Confirmation 8 avril 2025
Commentaire • 0
Sur la décision
| Référence : | CA Poitiers, 1re ch., 8 avr. 2025, n° 23/01352 |
|---|---|
| Juridiction : | Cour d'appel de Poitiers |
| Numéro(s) : | 23/01352 |
| Importance : | Inédit |
| Dispositif : | Autre |
| Date de dernière mise à jour : | 13 avril 2025 |
| Lire la décision sur le site de la juridiction |
Texte intégral
ARRET N°143
N° RG 23/01352 – N° Portalis DBV5-V-B7H-G2CE
S.A. PACIFICA
C/
Compagnie d’assurance GROUPAMA CENTRE ATLANTIQUE
Loi n° 77-1468 du30/12/1977
Copie revêtue de la formule exécutoire
Le à
Le à
Le à
Copie gratuite délivrée
Le à
Le à
RÉPUBLIQUE FRANÇAISE
AU NOM DU PEUPLE FRANÇAIS
COUR D’APPEL DE POITIERS
1ère Chambre Civile
ARRÊT DU 08 AVRIL 2025
Numéro d’inscription au répertoire général : N° RG 23/01352 – N° Portalis DBV5-V-B7H-G2CE
Décision déférée à la Cour : jugement du 14 avril 2023 rendu( par le TJ hors JAF, JEX, JLD, J. EXPRO, JCP de LA ROCHE SUR YON.
APPELANTE :
S.A. PACIFICA
[Adresse 4]
[Localité 2]
ayant pour avocat Me Laura NIOCHE de la SELARL GAUVIN – ROUBERT & ASSOCIES, avocat au barreau des SABLES D’OLONNE substituée par Me Astrid GARRAUD, avocat au barreau des SABLES D’OLONNE
INTIMEE :
Compagnie d’assurance GROUPAMA CENTRE ATLANTIQUE
[Adresse 1]
[Localité 3]
ayant pour avocat Me Maxime BARRIERE de la SELAS ACTY, avocat au barreau de DEUX-SEVRES substitué par Me Gilles BABERT, avocat au barreau des DEUX-SEVRES
COMPOSITION DE LA COUR :
L’affaire a été débattue le 06 Février 2025, en audience publique, devant la Cour composée de :
M. Thierry MONGE, Président de Chambre qui a fait le rapport
Monsieur Dominique ORSINI, Conseiller
Monsieur Philippe MAURY, Conseiller
qui en ont délibéré
GREFFIER, lors des débats : Mme Elodie TISSERAUD,
ARRÊT :
— Contradictoire
— Prononcé publiquement par mise à disposition au greffe de la Cour, les parties ayant été préalablement avisées dans les conditions prévues au deuxième alinéa de l’article 450 du Code de procédure civile,
— Signé par M. Thierry MONGE, Président de Chambre et par Mme Elodie TISSERAUD, Greffier auquel la minute de la décision a été remise par le magistrat signataire.
EXPOSÉ :
Un accident de la circulation est survenu le 11 février 2020 en Vendée sur la route départementale 753 hors agglomération sur le territoire de la commune de [Localité 5], lorsque le véhicule automobile BMW conduit par [Y] [X] et assuré auprès de la compagnie Pacifica a heurté l’arrière d’un camion le précédant conduit par [H] [S] qui était arrêté derrière un tracteur agricole conduit par [G] [C] assuré chez Groupama en train de tourner sur sa gauche pour s’engager sur un chemin perpendiculaire à la route.
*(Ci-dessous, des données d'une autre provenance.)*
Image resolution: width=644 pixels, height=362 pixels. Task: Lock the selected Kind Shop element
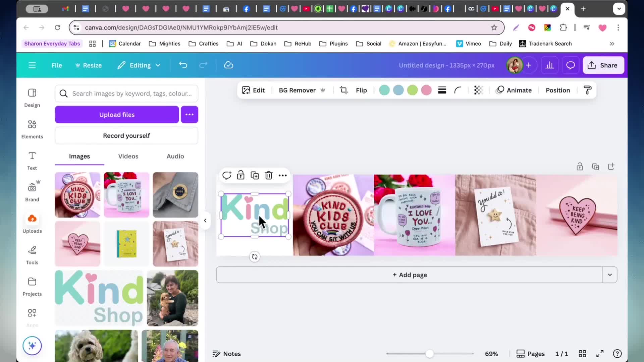point(240,175)
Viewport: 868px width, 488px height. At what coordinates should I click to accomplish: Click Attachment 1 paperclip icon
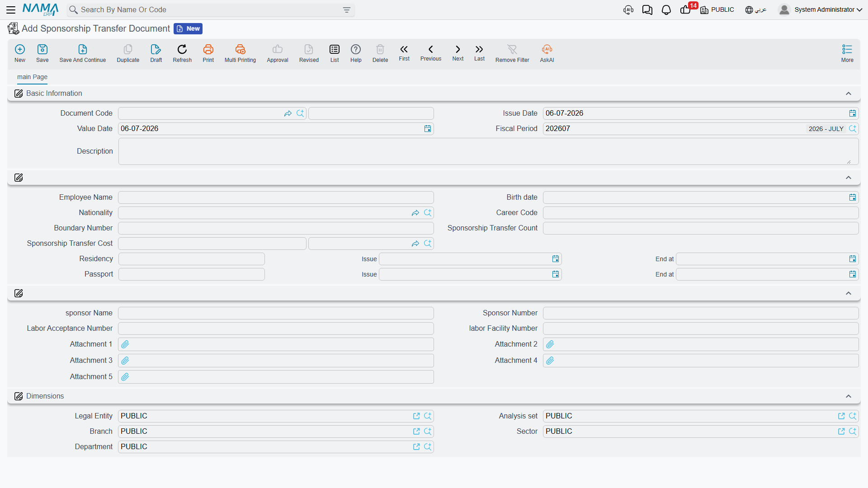click(125, 344)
Le passager de la voiture a été grièvement blessé dans cet accident.
Mme [X] a été déclarée coupable de blessures involontaires par un jugement du tribunal correctionnel de La-Roche-sur-Yon du 11 février 2021 qui, sur les intérêts civils, l’a déclarée intégralement responsable du préjudice subi par son passager, [E] [T].
La société Pacifica a fait assigner la compagnie Groupama Centre Atlantique devant le tribunal judiciaire de La-Roche-sur-Yon par acte signifié le 14 décembre 2021 afin de voir juger que le tracteur agricole de M. [C] assuré auprès d’elle était co-impliqué dans l’accident, et pour l’entendre condamner à réparer à proportion de 50% les préjudices subis par M. [T], ainsi qu’à lui verser une indemnité en application de l’article 700 du code de procédure civile
La société Groupama Centre Atlantique a conclu au rejet de cette action et sollicité une indemnité pour frais irrépétibles.
Par jugement du 14 avril 2023, le tribunal judiciaire de La-Roche-sur-Yon a :
* rejeté la demande de la société Pacifica
* condamné la société Pacifica à verser 2.000 ' à la société Groupama Centre Atlantique sur le fondement de l’article 700 du code de procédure civile
* condamné la société Pacifica aux dépens
* rappelé que la décision était de plein droit exécutoire par provision.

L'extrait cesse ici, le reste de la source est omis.